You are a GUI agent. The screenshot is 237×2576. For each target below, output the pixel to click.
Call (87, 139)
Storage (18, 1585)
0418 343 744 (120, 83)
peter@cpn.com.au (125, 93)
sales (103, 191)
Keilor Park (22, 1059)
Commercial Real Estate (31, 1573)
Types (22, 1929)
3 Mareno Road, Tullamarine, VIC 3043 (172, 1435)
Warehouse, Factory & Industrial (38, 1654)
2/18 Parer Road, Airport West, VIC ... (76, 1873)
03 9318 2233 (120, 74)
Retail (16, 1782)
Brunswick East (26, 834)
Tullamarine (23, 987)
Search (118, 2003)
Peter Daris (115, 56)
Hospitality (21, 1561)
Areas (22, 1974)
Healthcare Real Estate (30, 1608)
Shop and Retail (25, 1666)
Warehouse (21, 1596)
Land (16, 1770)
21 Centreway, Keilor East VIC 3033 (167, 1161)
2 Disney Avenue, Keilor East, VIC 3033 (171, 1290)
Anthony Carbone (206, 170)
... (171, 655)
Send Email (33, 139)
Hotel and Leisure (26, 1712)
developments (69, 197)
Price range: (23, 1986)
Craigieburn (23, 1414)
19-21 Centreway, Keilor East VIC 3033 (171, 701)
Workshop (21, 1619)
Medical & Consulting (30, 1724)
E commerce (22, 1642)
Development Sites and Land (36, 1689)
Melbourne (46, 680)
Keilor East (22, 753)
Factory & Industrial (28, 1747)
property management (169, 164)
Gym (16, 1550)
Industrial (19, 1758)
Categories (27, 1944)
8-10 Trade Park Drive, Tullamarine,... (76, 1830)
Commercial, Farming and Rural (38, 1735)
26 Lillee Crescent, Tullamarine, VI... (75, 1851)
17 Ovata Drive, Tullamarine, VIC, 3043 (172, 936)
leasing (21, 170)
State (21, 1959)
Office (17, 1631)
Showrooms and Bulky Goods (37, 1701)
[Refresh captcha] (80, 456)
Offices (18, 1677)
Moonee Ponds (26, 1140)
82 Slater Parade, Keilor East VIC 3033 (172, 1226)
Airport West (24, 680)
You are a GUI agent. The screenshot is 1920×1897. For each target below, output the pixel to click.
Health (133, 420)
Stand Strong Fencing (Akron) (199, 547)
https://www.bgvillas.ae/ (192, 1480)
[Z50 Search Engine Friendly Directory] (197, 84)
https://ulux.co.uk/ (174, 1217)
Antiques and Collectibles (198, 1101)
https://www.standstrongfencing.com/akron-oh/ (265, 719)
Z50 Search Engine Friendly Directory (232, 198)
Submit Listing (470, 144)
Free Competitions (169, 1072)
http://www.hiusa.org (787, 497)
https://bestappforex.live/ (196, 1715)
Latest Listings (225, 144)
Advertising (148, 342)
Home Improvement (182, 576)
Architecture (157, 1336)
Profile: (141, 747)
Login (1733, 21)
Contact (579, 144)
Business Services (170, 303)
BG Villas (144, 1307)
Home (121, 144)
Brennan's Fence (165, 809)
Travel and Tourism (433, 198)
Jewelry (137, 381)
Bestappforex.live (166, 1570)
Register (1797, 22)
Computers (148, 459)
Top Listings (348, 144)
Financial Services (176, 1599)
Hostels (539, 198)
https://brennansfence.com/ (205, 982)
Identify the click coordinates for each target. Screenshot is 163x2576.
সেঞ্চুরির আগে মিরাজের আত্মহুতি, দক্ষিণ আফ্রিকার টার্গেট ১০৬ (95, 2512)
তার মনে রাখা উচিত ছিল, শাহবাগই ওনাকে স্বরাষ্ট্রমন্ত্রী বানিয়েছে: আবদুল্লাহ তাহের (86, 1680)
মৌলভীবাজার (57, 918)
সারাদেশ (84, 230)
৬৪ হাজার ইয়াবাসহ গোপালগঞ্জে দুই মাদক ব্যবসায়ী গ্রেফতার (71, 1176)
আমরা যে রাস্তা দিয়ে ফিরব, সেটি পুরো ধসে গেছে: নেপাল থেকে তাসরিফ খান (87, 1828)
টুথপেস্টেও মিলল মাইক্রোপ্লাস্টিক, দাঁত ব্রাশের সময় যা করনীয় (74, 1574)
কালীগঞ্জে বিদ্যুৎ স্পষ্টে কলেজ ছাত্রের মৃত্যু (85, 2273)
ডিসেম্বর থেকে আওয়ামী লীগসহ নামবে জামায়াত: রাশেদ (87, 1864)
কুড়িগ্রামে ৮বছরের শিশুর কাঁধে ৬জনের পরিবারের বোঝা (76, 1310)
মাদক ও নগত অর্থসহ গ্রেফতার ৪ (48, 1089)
────────────────
Exercise: From top to bottom, repeat the data above without alteration.

Output for this exercise:
You are a GUI agent. The screenshot is 237×2576. For each target below, output the pixel to click.
Call (87, 139)
Storage (18, 1585)
0418 343 744 (120, 83)
peter@cpn.com.au (125, 93)
sales (103, 191)
Keilor Park (22, 1059)
Commercial Real Estate (31, 1573)
Types (22, 1929)
3 Mareno Road, Tullamarine, VIC 3043 (172, 1435)
Warehouse, Factory & Industrial (38, 1654)
2/18 Parer Road, Airport West, VIC ... (76, 1873)
03 9318 2233 (120, 74)
Retail (16, 1782)
Brunswick East (26, 834)
Tullamarine (23, 987)
Search (118, 2003)
Peter Daris (115, 56)
Hospitality (21, 1561)
Areas (22, 1974)
Healthcare Real Estate (30, 1608)
Shop and Retail (25, 1666)
Warehouse (21, 1596)
Land (16, 1770)
21 Centreway, Keilor East VIC 3033 (167, 1161)
2 Disney Avenue, Keilor East, VIC 3033 (171, 1290)
Anthony Carbone (206, 170)
... (171, 655)
Send Email (33, 139)
Hotel and Leisure (26, 1712)
developments (69, 197)
Price range: (23, 1986)
Craigieburn (23, 1414)
19-21 Centreway, Keilor East VIC 3033 (171, 701)
Workshop (21, 1619)
Medical & Consulting (30, 1724)
E commerce (22, 1642)
Development Sites and Land (36, 1689)
Melbourne (46, 680)
Keilor East (22, 753)
Factory & Industrial (28, 1747)
property management (169, 164)
Gym (16, 1550)
Industrial (19, 1758)
Categories (27, 1944)
8-10 Trade Park Drive, Tullamarine,... (76, 1830)
Commercial, Farming and Rural (38, 1735)
26 Lillee Crescent, Tullamarine, VI... (75, 1851)
17 Ovata Drive, Tullamarine, VIC, 3043 (172, 936)
leasing (21, 170)
State (21, 1959)
Office (17, 1631)
Showrooms and Bulky Goods (37, 1701)
[Refresh captcha] (80, 456)
Offices (18, 1677)
Moonee Ponds (26, 1140)
82 Slater Parade, Keilor East VIC 3033 (172, 1226)
Airport West (24, 680)
You are a GUI agent. The screenshot is 1920×1897. For each target below, output the pixel to click.
Health (133, 420)
Stand Strong Fencing (Akron) (199, 547)
https://www.bgvillas.ae/ (192, 1480)
[Z50 Search Engine Friendly Directory] (197, 84)
https://ulux.co.uk/ (174, 1217)
Antiques and Collectibles (198, 1101)
https://www.standstrongfencing.com/akron-oh/ (265, 719)
Z50 Search Engine Friendly Directory (232, 198)
Submit Listing (470, 144)
Free Competitions (169, 1072)
http://www.hiusa.org (787, 497)
https://bestappforex.live/ (196, 1715)
Latest Listings (225, 144)
Advertising (148, 342)
Home Improvement (182, 576)
Architecture (157, 1336)
Profile: (141, 747)
Login (1733, 21)
Contact (579, 144)
Business Services (170, 303)
BG Villas (144, 1307)
Home (121, 144)
Brennan's Fence (165, 809)
Travel and Tourism (433, 198)
Jewelry (137, 381)
Bestappforex.live (166, 1570)
Register (1797, 22)
Computers (148, 459)
Top Listings (348, 144)
Financial Services (176, 1599)
Hostels (539, 198)
https://brennansfence.com/ (205, 982)
Identify the click coordinates for each target. Screenshot is 163x2576.
সেঞ্চুরির আগে মিরাজের আত্মহুতি, দক্ষিণ আফ্রিকার টার্গেট ১০৬ (95, 2512)
তার মনে রাখা উচিত ছিল, শাহবাগই ওনাকে স্বরাষ্ট্রমন্ত্রী বানিয়েছে: আবদুল্লাহ তাহের (86, 1680)
মৌলভীবাজার (57, 918)
সারাদেশ (84, 230)
৬৪ হাজার ইয়াবাসহ গোপালগঞ্জে দুই মাদক ব্যবসায়ী গ্রেফতার (71, 1176)
আমরা যে রাস্তা দিয়ে ফিরব, সেটি পুরো ধসে গেছে: নেপাল থেকে তাসরিফ খান (87, 1828)
টুথপেস্টেও মিলল মাইক্রোপ্লাস্টিক, দাঁত ব্রাশের সময় যা করনীয় (74, 1574)
কালীগঞ্জে বিদ্যুৎ স্পষ্টে কলেজ ছাত্রের মৃত্যু (85, 2273)
ডিসেম্বর থেকে আওয়ামী লীগসহ নামবে জামায়াত: রাশেদ (87, 1864)
কুড়িগ্রামে ৮বছরের শিশুর কাঁধে ৬জনের পরিবারের বোঝা (76, 1310)
মাদক ও নগত অর্থসহ গ্রেফতার ৪ (48, 1089)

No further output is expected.